# Description of the task
Echo back the lines starting with the line that contains "Task: Click the yarn-push app icon" and going on through the line that contains "click(722, 284)", keeping each one unchanged. Leave the pictures out of your answer.
====== Provided records
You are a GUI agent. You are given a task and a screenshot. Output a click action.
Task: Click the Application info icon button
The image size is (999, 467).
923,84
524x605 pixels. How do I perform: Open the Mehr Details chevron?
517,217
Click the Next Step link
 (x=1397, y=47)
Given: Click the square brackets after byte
============
====== Provided records
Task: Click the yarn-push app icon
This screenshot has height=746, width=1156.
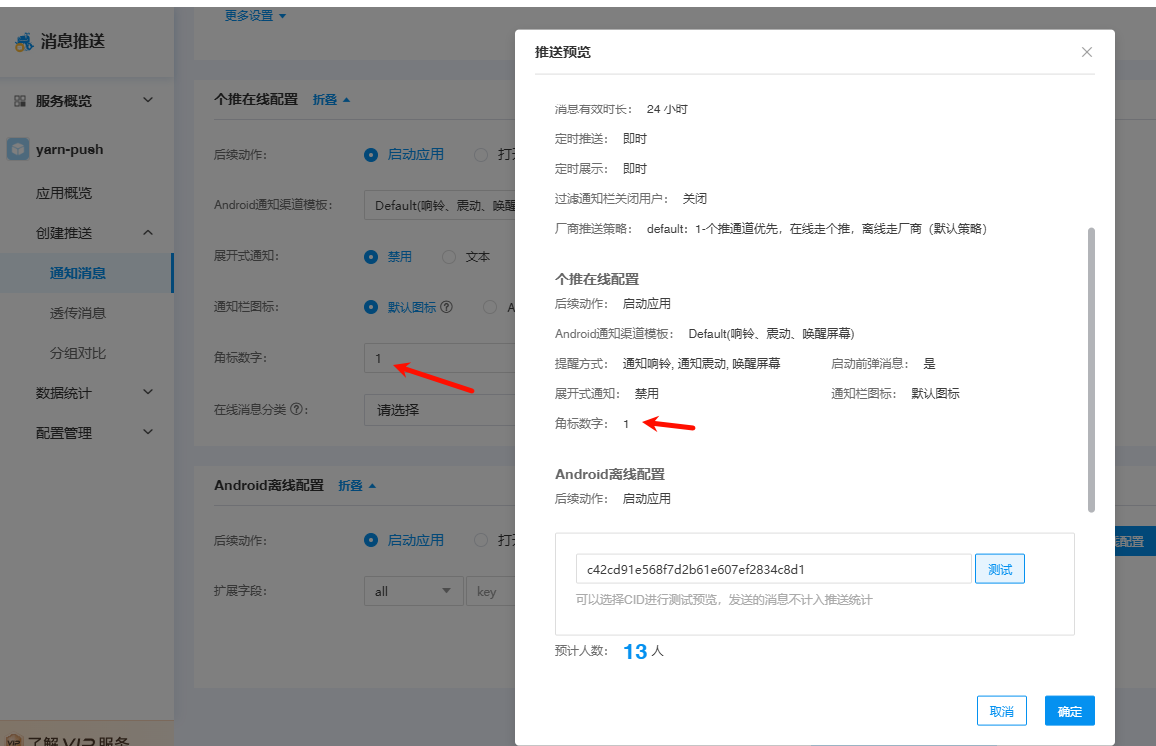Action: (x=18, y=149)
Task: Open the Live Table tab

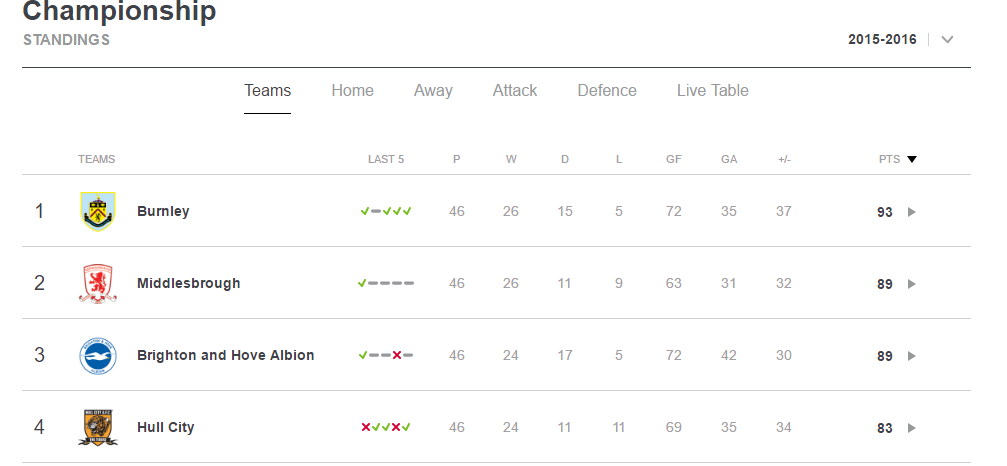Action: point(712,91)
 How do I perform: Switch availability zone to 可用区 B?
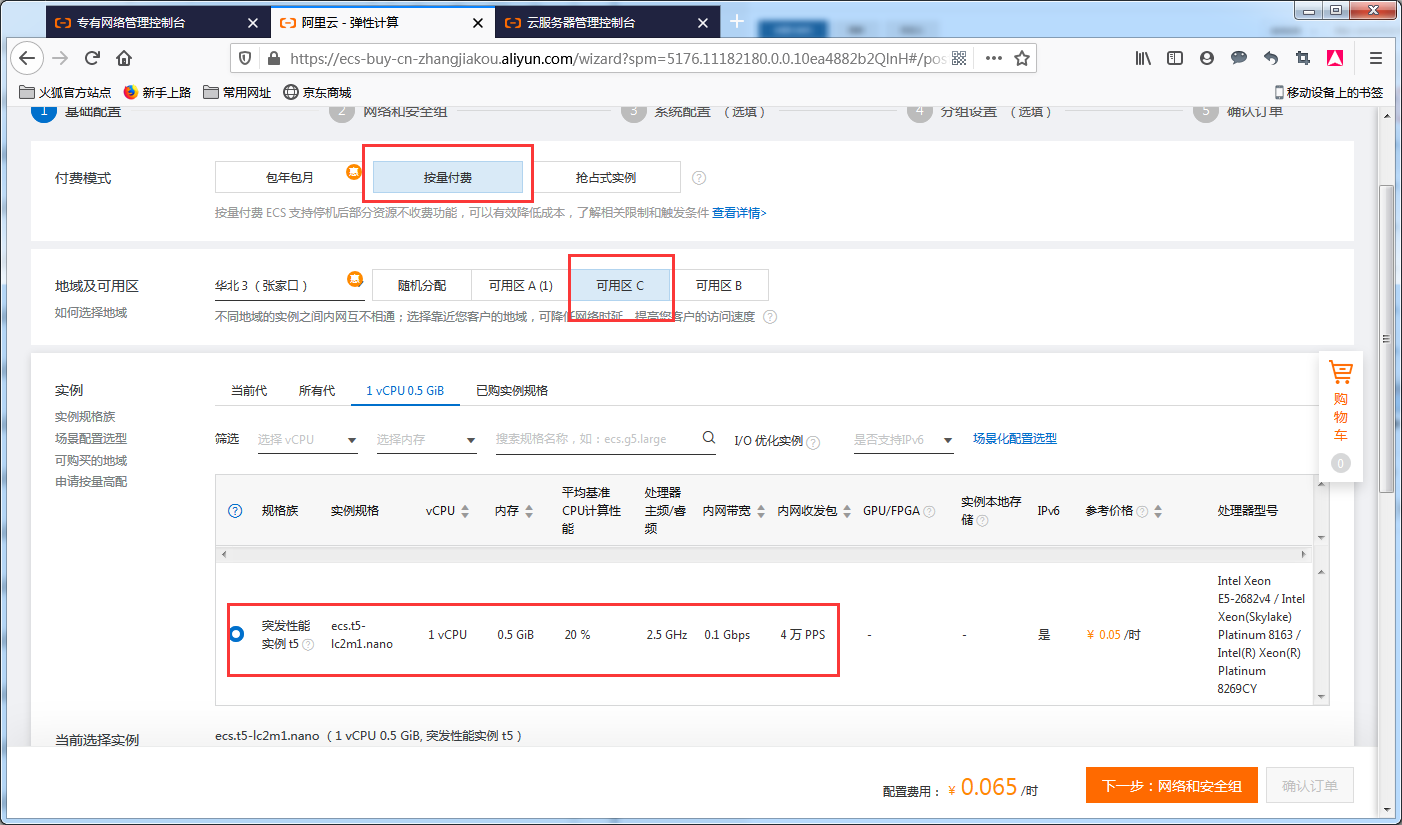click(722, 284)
============
====== Provided records
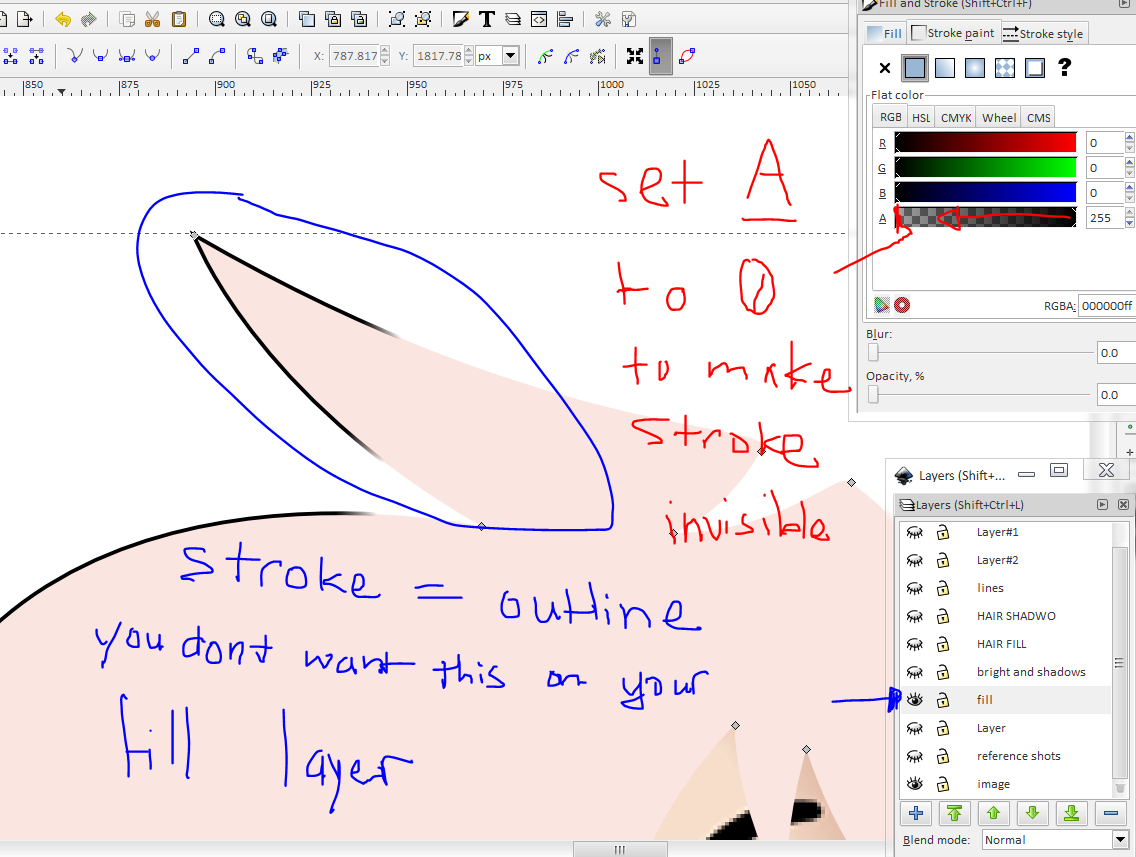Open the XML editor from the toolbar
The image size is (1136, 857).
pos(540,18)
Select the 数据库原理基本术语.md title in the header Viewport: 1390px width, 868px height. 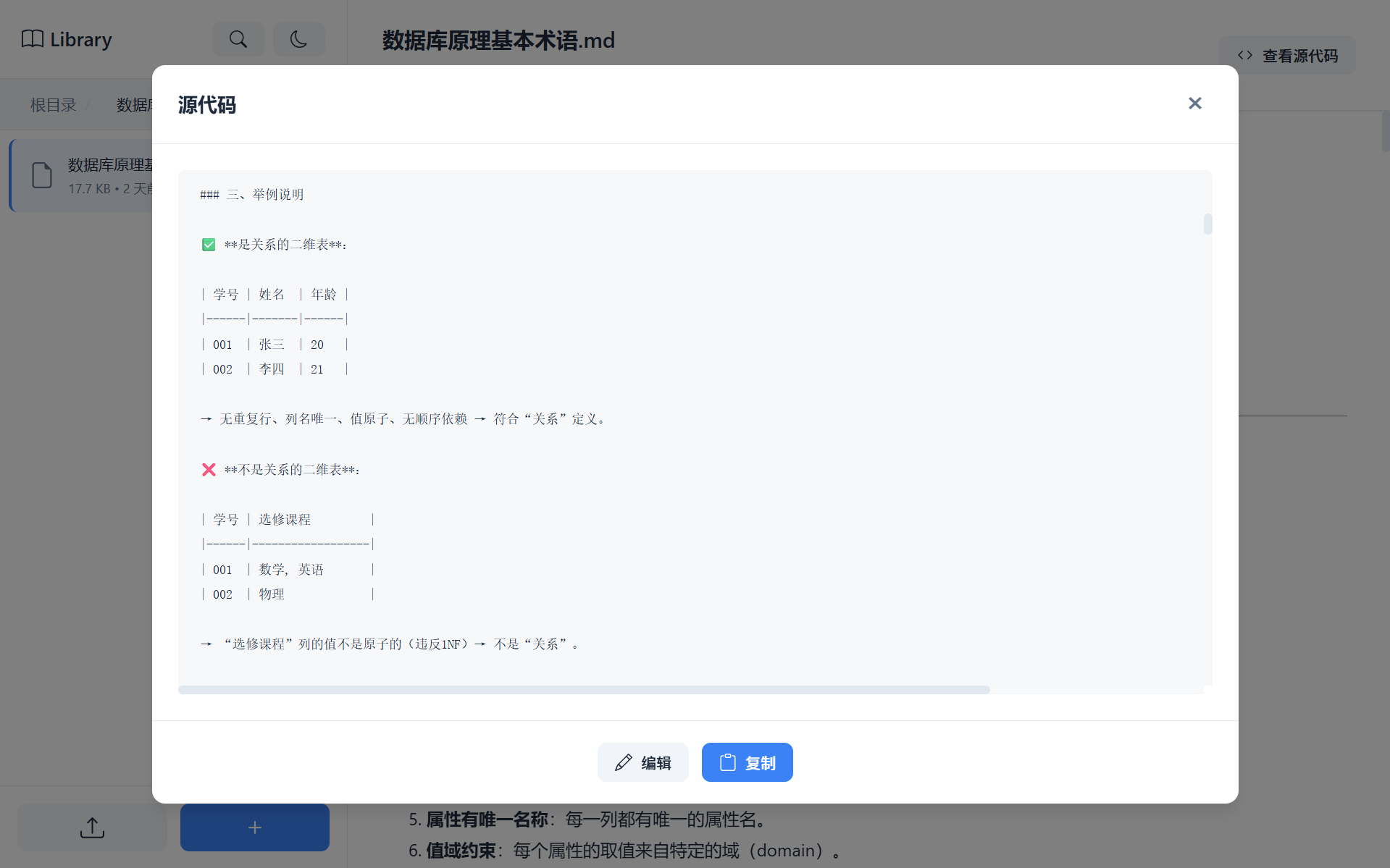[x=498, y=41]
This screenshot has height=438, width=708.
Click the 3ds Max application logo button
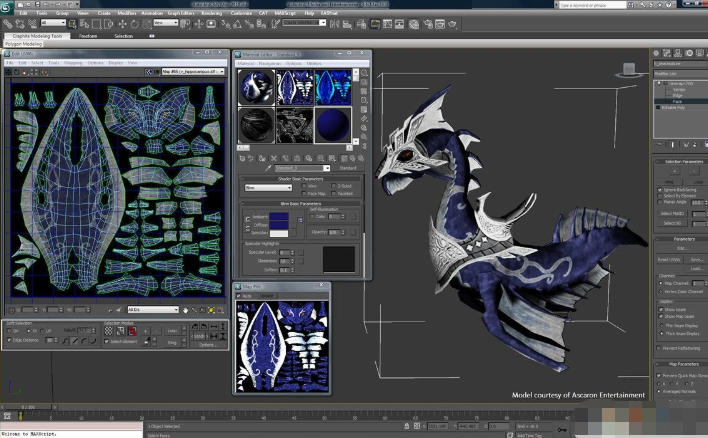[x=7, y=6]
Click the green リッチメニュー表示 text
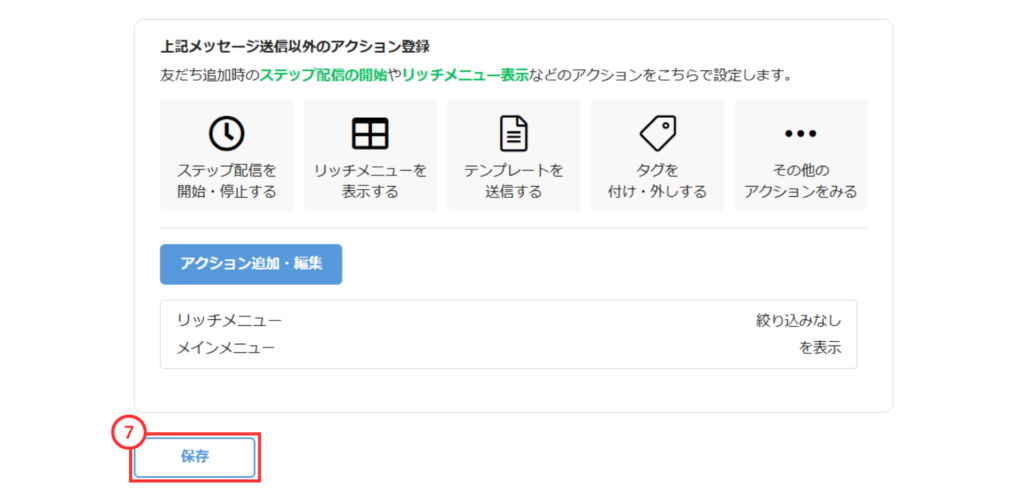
============
# Task solution
Task: Click the yarn-push app icon
This screenshot has height=746, width=1156.
Action: (x=18, y=149)
Task: Open the Live Table tab

Action: point(712,91)
 How do I perform: Switch availability zone to 可用区 B?
click(722, 284)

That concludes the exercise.